GOAL OF THE EXERCISE: Could you print out every entry, character for character?

--- START ---

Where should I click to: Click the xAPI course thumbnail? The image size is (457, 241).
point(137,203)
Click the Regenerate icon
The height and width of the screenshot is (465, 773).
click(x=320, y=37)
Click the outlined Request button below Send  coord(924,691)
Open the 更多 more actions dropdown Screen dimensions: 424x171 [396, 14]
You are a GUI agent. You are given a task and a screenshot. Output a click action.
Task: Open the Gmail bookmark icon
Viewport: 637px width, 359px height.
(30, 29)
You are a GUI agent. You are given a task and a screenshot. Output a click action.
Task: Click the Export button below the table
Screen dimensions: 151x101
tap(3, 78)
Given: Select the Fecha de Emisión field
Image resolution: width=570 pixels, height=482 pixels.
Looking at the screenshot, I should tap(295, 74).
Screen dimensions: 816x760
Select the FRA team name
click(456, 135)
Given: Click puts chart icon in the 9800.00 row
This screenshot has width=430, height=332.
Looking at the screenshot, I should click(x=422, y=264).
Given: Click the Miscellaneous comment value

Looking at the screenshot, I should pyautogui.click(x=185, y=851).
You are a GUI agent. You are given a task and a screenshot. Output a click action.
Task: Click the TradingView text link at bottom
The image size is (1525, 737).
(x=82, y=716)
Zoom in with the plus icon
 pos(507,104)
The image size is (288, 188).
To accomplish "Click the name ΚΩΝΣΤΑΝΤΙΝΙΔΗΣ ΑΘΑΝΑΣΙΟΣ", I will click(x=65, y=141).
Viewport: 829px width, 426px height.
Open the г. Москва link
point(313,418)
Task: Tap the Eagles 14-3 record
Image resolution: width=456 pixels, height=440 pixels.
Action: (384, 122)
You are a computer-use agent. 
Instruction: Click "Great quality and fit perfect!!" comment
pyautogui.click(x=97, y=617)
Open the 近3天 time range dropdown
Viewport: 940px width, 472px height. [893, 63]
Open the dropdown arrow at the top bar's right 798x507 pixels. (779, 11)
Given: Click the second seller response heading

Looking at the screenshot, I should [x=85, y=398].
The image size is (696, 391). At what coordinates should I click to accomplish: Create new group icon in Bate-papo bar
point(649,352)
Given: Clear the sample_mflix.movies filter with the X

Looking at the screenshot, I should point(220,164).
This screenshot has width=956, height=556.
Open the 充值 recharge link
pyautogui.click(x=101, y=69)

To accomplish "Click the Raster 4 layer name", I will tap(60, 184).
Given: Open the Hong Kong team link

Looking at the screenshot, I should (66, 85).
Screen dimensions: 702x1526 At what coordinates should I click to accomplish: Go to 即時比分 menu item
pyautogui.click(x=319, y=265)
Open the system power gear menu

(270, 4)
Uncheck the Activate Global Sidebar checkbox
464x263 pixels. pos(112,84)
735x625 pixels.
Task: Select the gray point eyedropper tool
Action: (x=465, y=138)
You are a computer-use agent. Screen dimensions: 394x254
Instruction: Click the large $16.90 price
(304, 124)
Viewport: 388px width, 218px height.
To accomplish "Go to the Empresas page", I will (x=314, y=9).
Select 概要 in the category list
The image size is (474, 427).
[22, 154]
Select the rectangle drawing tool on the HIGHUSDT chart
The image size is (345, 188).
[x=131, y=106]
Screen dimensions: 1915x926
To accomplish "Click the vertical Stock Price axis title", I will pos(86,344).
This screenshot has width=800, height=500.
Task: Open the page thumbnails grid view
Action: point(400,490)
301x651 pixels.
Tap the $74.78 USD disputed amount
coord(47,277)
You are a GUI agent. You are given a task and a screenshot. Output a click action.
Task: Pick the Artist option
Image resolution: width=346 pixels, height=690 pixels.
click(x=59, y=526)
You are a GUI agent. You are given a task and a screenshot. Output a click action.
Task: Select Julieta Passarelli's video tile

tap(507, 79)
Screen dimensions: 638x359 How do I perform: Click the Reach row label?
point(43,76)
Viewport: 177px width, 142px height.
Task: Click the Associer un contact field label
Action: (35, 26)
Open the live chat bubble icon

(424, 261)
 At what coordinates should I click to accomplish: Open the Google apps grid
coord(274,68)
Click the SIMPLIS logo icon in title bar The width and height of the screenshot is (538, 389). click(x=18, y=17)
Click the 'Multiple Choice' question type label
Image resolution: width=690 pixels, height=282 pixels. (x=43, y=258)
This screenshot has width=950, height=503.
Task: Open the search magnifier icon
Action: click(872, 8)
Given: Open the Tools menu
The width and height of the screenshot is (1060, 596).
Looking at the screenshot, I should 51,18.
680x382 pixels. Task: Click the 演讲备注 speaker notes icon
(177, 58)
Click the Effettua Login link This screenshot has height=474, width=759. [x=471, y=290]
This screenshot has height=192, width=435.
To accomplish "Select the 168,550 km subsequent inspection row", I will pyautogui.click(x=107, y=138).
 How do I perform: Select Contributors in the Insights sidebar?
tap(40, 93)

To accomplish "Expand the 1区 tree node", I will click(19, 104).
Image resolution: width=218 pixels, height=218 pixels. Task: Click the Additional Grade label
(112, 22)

--- END ---

PROBLEM SOLUTION:
Where should I click to: Click the xAPI course thumbnail? The image size is (457, 241).
point(137,203)
Click the Regenerate icon
The height and width of the screenshot is (465, 773).
click(x=320, y=37)
Click the outlined Request button below Send  coord(924,691)
Open the 更多 more actions dropdown Screen dimensions: 424x171 [396, 14]
You are a GUI agent. You are given a task and a screenshot. Output a click action.
Task: Open the Gmail bookmark icon
Viewport: 637px width, 359px height.
(30, 29)
You are a GUI agent. You are given a task and a screenshot. Output a click action.
Task: Click the Export button below the table
Screen dimensions: 151x101
tap(3, 78)
Given: Select the Fecha de Emisión field
Image resolution: width=570 pixels, height=482 pixels.
Looking at the screenshot, I should tap(295, 74).
Screen dimensions: 816x760
Select the FRA team name
click(456, 135)
Given: Click puts chart icon in the 9800.00 row
This screenshot has width=430, height=332.
Looking at the screenshot, I should click(x=422, y=264).
Given: Click the Miscellaneous comment value

Looking at the screenshot, I should pyautogui.click(x=185, y=851).
You are a GUI agent. You are given a task and a screenshot. Output a click action.
Task: Click the TradingView text link at bottom
The image size is (1525, 737).
(x=82, y=716)
Zoom in with the plus icon
 pos(507,104)
The image size is (288, 188).
To accomplish "Click the name ΚΩΝΣΤΑΝΤΙΝΙΔΗΣ ΑΘΑΝΑΣΙΟΣ", I will click(x=65, y=141).
Viewport: 829px width, 426px height.
Open the г. Москва link
point(313,418)
Task: Tap the Eagles 14-3 record
Image resolution: width=456 pixels, height=440 pixels.
Action: (384, 122)
You are a computer-use agent. 
Instruction: Click "Great quality and fit perfect!!" comment
pyautogui.click(x=97, y=617)
Open the 近3天 time range dropdown
Viewport: 940px width, 472px height. [893, 63]
Open the dropdown arrow at the top bar's right 798x507 pixels. (779, 11)
Given: Click the second seller response heading

Looking at the screenshot, I should [x=85, y=398].
The image size is (696, 391). At what coordinates should I click to accomplish: Create new group icon in Bate-papo bar
point(649,352)
Given: Clear the sample_mflix.movies filter with the X

Looking at the screenshot, I should point(220,164).
This screenshot has width=956, height=556.
Open the 充值 recharge link
pyautogui.click(x=101, y=69)

To accomplish "Click the Raster 4 layer name", I will tap(60, 184).
Given: Open the Hong Kong team link

Looking at the screenshot, I should (66, 85).
Screen dimensions: 702x1526 At what coordinates should I click to accomplish: Go to 即時比分 menu item
pyautogui.click(x=319, y=265)
Open the system power gear menu

(270, 4)
Uncheck the Activate Global Sidebar checkbox
464x263 pixels. pos(112,84)
735x625 pixels.
Task: Select the gray point eyedropper tool
Action: (x=465, y=138)
You are a computer-use agent. Screen dimensions: 394x254
Instruction: Click the large $16.90 price
(304, 124)
Viewport: 388px width, 218px height.
To accomplish "Go to the Empresas page", I will (x=314, y=9).
Select 概要 in the category list
The image size is (474, 427).
[22, 154]
Select the rectangle drawing tool on the HIGHUSDT chart
The image size is (345, 188).
[x=131, y=106]
Screen dimensions: 1915x926
To accomplish "Click the vertical Stock Price axis title", I will pos(86,344).
This screenshot has width=800, height=500.
Task: Open the page thumbnails grid view
Action: point(400,490)
301x651 pixels.
Tap the $74.78 USD disputed amount
coord(47,277)
You are a GUI agent. You are given a task and a screenshot. Output a click action.
Task: Pick the Artist option
Image resolution: width=346 pixels, height=690 pixels.
click(x=59, y=526)
You are a GUI agent. You are given a task and a screenshot. Output a click action.
Task: Select Julieta Passarelli's video tile

tap(507, 79)
Screen dimensions: 638x359 How do I perform: Click the Reach row label?
point(43,76)
Viewport: 177px width, 142px height.
Task: Click the Associer un contact field label
Action: (35, 26)
Open the live chat bubble icon

(424, 261)
 At what coordinates should I click to accomplish: Open the Google apps grid
coord(274,68)
Click the SIMPLIS logo icon in title bar The width and height of the screenshot is (538, 389). click(x=18, y=17)
Click the 'Multiple Choice' question type label
Image resolution: width=690 pixels, height=282 pixels. (x=43, y=258)
This screenshot has width=950, height=503.
Task: Open the search magnifier icon
Action: click(872, 8)
Given: Open the Tools menu
The width and height of the screenshot is (1060, 596).
Looking at the screenshot, I should 51,18.
680x382 pixels. Task: Click the 演讲备注 speaker notes icon
(177, 58)
Click the Effettua Login link This screenshot has height=474, width=759. [x=471, y=290]
This screenshot has height=192, width=435.
To accomplish "Select the 168,550 km subsequent inspection row", I will pyautogui.click(x=107, y=138).
 How do I perform: Select Contributors in the Insights sidebar?
tap(40, 93)

To accomplish "Expand the 1区 tree node", I will click(19, 104).
Image resolution: width=218 pixels, height=218 pixels. Task: Click the Additional Grade label
(112, 22)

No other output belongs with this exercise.